An angry crowd gathers at the hotel, still maintaining that Crispin is to blame. Crispin goes out to the hotel balcony and manages to calm the crowd by praising Ireland and promising to pay for a new statue. Conor enters and attempts to reveal to the crowd that he is the true culprit, but is stopped by Maire and Devereaux. The men at the hotel are horrified to find that Conor wishes to stand trial and make everything public. Devereaux bids him to be more understanding. Maire explains the situation to Crispin, and he reveals that he too is illegitimate. He also reveals his mother was an Irish Protestant. Maire is completely accepting of this information, to her father's annoyance.

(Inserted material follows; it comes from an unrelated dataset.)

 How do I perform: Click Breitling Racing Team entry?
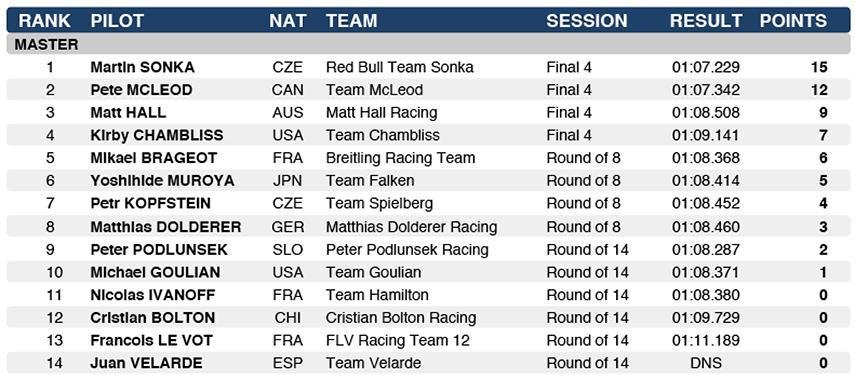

McRoarty receives a phone call that a journalist is coming to Ballymorgan to investigate what happened to the statue. The journalist, MacPherson, arrives with photographers, but the townspeople deny that there was a riot and that Conor was involved. The Canon assures Conor he will be able to fulfil his vocation in some way, even if he does not become a priest.

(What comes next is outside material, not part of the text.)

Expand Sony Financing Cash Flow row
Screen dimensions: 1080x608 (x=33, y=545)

Crispin succeeds in purchasing Kilgarrig. Clannery blames the destruction on a faulty electrical cable lighting some explosives that he left near the statue. McRoarty and Maire argue about her wish to return to England. Maire informs Crispin that if he still wants to marry her, he should ask her father for a large dowry. Crispin succeeds in procuring the dowry and Maire's hand in marriage.

== Cast ==
- Audrey Dalton as Maire McRoarty
- Leslie Phillips as Crispin Brown
- Niall MacGinnis as Devereaux
- Geoffrey Golden as McRoarty
- Norman Rodway as Conor Heaphy
- Milo O'Shea as Pat Tweedy
- Harry Brogan as Clannery
- Paul Farrell as McNeely
- Eddie Golden as Sergeant Crilly
- Hilton Edwards as the Canon
- Fay Sargent as Canon's housekeeper
- Philip O'Flynn as postman
- Ria Mooney as Mother Superior
- Isobel Couser as Mrs. O'Flaherty

== Production ==
The film was made at Ardmore Studios in Bray, County Wicklow; Kilgarrig was portrayed by Hollywood House near Glenealy, and other location filming took place in Wicklow Town, Chapelizod, Woodenbridge, Dún Laoghaire and Rathdrum. British director and writer Muriel Box was the first woman to direct an Irish feature film, receiving the script for This Other Eden on 1 January 1959. Shooting was completed on 12 February 1959, just under a month from when filming began. Box wrote in her diary that on the set of This Other Eden "for the first time that I can remember I looked around with genuine love and affection for the crew who were working with me and the pleasure which the artists gave me I have not experienced before in films". The film was distributed by Regal Films Internationa and had its Irish premiere at the Cork Film Festival in September 1959.

==Critical reception==
The Monthly Film Bulletin wrote: "The complexity of motives surrounding the plot drastically reduce the film's impact. It aims at too many satirical targets and in the event hits none. Problems touched on but never pursued include Irish hatred of the English, anti-Catholicism, newspaper morality, glorification of the IRA, to mention nothing of the many personal attachments and motivations. Even the Abbey Players, forced to oscillate between seriousness and humour, fail to disguise a poor script, and Crispin Brown is a caricature of embarrassing proportions. If all else fail, the gap is filled by Irish whimsy, and the resultant mixture is only made palatable by the acting of such stalwarts as Niall MacGinnis and Hilton Edwards."

TV Guide noted, "this unlikely subject for a comedy is slanted in favor of the British."

David Parkinson in the Radio Times called it "a curious film for Leslie Phillips to find himself in, this is an overwrought tale about the emotions that erupt when the statue of a long-dead IRA hero is blown up in the square of a sleepy Irish village.... Phillips is fine... He is adequately supported by Audrey Dalton as his lover and Norman Rodway... but the film lacks the power of such Hollywood lynch dramas as Fritz Lang's Fury or William A Wellman's The Ox-Bow Incident."